The effects of work like Kelly's, or of Mission District muralists, are not remote from those of Rubén Ortiz's video work Para leer Macho Mouse, with its extravagant and ironic deployment of Disney and commodified Mexicanisms, nor from his adapted baseball caps, in which a radical juxtaposition of the all-American headgear with the homeboy's appropriation of that dominant icon is spelt out in the adaptations of the very lettering that is supposed to signal legitimate affiliations. But instead they come to bear memories of expropriation, stigma, and resistance: 1492, Mestizo, Aztlán. Nor are such murals far from the work of John Kindness's double-edged play with the outrageous convergence of the kitsch of both dominant and unofficial cultures: the Ninja Turtle Harp, or the Grecian cab door, Scraping the Surface. Kindness's work plays in such images with the horror with which Loos observed Grecian ashtrays or Gothic chandeliers in late-nineteenth-century Vienna, and in doing so liberates from aesthetic judgments the same wit and mobility that allows subordinated cultures to rediscover in "kitsch" a rich repertoire for resistance.

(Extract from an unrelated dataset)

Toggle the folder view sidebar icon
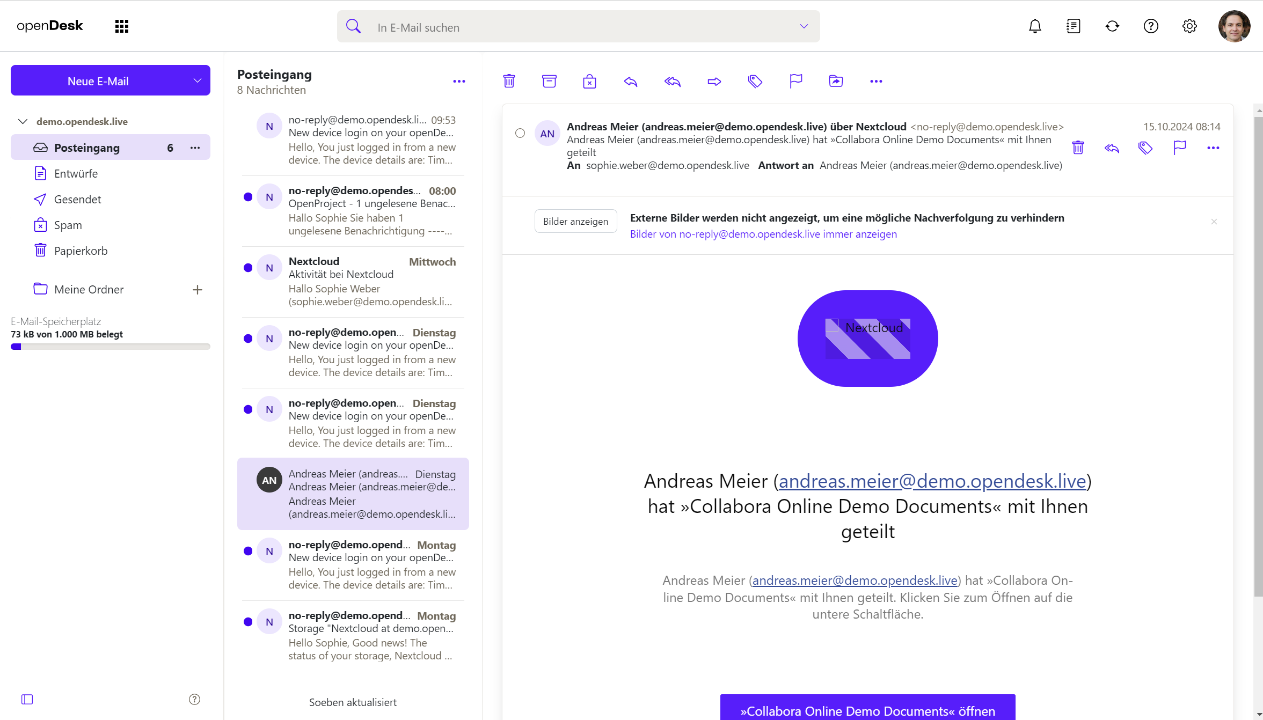Screen dimensions: 1263x720 [27, 699]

Mural commemorating 8 IRA volunteers killed in action during ambush of Loughal Barracks, Springhill Estate, Belfast, N. Ireland, 1988. Photo by Laurie Sparham /Network

 

Notes:

1 See Benedict Anderson, Imagined Communities: Reflections on the Origin and Spread of Nationalism (London: Verso, 1991).

2 See Franco Moretti, The Way of the World: The Bildungsroman in European Culture (London: Verso, 1987), p. 36.

3 On Loos's writings on kitsch, see Miriam Gusevich, "Decoration and Decorum: Adolf Loos's Critique of Kitsch," in New German Critique, no. 43 (Winter 1988): 97-123.

4 Theodor W. Adorno, "Commodity Music Analysed," in Quasi Una Fantasia: Essays on Modern Music, trans. Rodney Livingstone (London: Verso, 1992), p. 44. I have of course been inspired here equally by Walter Benjamin's famous essay, "The Work of Art in the Age of Mechanical Reproduction," and will subsequently draw much from his masterful Origins of German Tragedy for my reflections on kitsch, melancholy, and allegory.

5 Ibid., p. 50.

6 See, for example, Cherrie Moraga, "A Long Line of Vendidas," in Loving in the War Years: lo que nunca paso por sus labios (Boston: South End Press, 1983); Norma Alarcon, "In the Tracks of the Native Woman," Cultural Critique, no. 14; and the artwork of Yolanda M. Lopez or Ester Hernandez. I am indebted to Laura Perez's essay "El desorden: Nationalism and Chicana/o Aesthetics," forthcoming, for drawing my attention to the work of these artists.

7 Quoted by Bill Rolston in "The Writing on the Wall: The Murals of Gerry Kelly," Irish Reporter, no. 2 (1991): 15.